K. F. Chow BDS., FDSRCS
3/21/2011
Dear Dr B, This is a 13 year old girl who has obviously suffered psychological hell while growing up and urgently needs a set of smiles to begin her overall rehabilitation in function, appearance and very likely self-esteem. Use 4 O-ball head minis on the lower anterior ridge to give her a removable over-denture. In this case, an upper over-denture should be made together with close attention to restoring the correct vertical height and anterior fullness to bring normality to the pouty lips that are present in ectodermal dysplasia cases. Once the young lady is used to the dentures, use minis to restore her upper posterior teeth up to the premolars. Use composite to reshape the upper conically shaped anteriors to look like the 4 incisors. Orthodontically align them. The remaining canine spaces can either be restored with cantilevers from the restored incisors or minis can be used with crowns.
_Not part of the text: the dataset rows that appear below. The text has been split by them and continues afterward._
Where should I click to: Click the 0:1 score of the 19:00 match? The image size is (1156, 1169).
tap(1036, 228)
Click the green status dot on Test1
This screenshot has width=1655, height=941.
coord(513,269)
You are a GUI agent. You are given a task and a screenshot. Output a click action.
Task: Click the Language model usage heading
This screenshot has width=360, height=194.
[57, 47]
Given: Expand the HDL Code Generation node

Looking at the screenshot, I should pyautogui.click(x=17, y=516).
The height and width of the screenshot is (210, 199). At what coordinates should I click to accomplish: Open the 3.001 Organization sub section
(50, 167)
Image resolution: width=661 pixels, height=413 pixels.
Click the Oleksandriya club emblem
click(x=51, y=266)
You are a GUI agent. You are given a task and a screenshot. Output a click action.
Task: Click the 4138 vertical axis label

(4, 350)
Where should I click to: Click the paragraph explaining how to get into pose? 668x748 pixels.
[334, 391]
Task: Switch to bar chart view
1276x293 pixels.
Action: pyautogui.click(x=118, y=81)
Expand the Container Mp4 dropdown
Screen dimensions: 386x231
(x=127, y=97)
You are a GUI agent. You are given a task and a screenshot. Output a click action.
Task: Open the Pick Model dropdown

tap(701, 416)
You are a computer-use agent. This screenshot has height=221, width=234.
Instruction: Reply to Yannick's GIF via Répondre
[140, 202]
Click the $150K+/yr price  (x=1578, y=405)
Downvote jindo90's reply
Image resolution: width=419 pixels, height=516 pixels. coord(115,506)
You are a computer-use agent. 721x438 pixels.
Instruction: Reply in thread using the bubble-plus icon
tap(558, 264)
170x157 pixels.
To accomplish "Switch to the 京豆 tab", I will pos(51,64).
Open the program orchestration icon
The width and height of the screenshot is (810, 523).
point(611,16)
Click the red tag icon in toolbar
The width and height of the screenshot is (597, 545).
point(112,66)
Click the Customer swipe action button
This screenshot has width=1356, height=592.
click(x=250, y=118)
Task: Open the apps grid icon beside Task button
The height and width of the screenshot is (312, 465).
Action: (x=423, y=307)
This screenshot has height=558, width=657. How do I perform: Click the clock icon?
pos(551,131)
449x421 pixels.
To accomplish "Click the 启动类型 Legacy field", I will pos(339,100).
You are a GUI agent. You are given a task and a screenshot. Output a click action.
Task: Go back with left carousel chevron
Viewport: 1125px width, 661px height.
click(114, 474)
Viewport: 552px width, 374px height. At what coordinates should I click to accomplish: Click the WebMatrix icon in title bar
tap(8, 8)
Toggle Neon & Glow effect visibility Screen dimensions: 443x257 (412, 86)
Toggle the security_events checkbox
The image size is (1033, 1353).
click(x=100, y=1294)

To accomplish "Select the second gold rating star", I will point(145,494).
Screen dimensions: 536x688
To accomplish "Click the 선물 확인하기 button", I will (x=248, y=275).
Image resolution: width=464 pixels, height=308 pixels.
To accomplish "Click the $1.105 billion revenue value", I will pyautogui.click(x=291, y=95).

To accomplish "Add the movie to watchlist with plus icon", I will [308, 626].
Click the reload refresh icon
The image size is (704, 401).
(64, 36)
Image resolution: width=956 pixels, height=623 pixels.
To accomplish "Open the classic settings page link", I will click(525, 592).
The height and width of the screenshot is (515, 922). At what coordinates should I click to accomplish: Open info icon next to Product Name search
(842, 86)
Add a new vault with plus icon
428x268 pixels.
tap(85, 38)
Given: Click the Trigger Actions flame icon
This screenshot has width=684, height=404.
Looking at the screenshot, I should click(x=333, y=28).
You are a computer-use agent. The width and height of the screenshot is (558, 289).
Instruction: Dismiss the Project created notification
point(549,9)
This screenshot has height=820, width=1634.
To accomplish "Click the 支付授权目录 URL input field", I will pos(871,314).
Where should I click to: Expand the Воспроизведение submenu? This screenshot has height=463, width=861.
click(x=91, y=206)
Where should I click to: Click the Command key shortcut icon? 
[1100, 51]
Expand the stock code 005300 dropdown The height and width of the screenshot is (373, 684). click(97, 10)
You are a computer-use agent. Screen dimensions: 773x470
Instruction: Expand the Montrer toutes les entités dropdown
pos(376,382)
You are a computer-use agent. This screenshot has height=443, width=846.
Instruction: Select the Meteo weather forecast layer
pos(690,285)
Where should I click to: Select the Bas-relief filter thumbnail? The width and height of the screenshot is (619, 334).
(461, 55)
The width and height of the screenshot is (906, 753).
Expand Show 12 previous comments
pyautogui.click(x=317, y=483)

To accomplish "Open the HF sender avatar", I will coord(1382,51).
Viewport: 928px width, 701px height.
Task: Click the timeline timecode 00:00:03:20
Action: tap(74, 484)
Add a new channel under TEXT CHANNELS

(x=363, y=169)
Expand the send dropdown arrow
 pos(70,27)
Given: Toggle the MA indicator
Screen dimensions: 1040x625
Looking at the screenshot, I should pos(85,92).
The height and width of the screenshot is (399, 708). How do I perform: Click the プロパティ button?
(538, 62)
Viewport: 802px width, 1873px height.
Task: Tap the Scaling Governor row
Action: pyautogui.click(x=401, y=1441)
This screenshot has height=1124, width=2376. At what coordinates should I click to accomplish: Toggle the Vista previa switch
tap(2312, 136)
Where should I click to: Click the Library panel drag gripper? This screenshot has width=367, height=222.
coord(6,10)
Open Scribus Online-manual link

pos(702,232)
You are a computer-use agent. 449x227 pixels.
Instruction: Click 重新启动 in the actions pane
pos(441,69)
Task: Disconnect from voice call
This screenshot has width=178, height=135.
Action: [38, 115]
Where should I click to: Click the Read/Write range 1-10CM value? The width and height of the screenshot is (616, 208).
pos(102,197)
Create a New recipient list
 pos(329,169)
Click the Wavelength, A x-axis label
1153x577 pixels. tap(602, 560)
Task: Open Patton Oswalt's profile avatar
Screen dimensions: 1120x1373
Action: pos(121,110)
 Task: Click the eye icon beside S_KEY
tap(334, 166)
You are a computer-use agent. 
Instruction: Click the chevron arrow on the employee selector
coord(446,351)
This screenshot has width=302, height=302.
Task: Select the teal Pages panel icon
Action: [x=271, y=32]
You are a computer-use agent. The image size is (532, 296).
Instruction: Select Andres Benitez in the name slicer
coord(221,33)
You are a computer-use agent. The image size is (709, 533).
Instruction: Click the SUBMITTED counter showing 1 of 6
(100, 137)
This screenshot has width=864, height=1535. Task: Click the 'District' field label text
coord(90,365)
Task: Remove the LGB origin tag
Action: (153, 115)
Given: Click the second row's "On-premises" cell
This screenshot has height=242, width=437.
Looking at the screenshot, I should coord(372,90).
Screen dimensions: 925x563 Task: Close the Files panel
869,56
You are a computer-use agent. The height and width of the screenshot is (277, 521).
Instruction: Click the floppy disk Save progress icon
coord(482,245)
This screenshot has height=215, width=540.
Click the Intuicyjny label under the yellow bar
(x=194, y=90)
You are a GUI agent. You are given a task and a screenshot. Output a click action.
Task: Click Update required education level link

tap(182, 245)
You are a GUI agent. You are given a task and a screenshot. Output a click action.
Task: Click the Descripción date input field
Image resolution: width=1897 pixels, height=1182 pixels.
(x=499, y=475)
Minis are recommended because in such cases, the ridges are narrow and placement is flapless and bonegrafts can be avoided. Minis can be used transitionally, i.e. as the child grows, they can be unscrewed and repositioned at will. Finally, they can be used long term until they are adults and have the crowns changed if necessary. The lower can also be restored with a hybrid on minis. I have an ongoing case posted and may post a younger case later. These cases require a multidisciplinary approach and careful treatment planning. All the best and cheers.
DES
3/22/2011
I was a resident involved in follow-up on one of those cases from Kearns et al. Saw the patient when he was close to 15 years old. The one implant with a ball attachment was a very serviceable option for him. It allowed for retention, which is what the child needed. The implant became submerged relative to the crestal bone overtime, resulting in the need of changing out the ball attachment to a longer one and remake of the dentures as growth occured. A few years after I left, he was scheduled to have more implants placed and either fixed or removable reconstruction. The main thing was to wait until he was done growing. I concur that referral to a surgeon and prosthodontist is in the best interest of the patient. I would want nothing less for my child.
K. F. Chow BDS., FDSRCS
3/24/2011
In ectodermal dysplasia, the need to catch them young to preempt undue damage to their self-esteem, the narrow ridges and absence of alveolar bone, and the need to modify the dentition built on transitional implants as they mature towards 18/19 years old may well mean that minis or narrow diameters used in a transitional and finally long-term manner may well be the TREATMENT OF CHOICE. And the bonus of a low budget solution makes it a no-brainer. I have a 13 year old ectodermal dysplasia posted with a blow by blow account.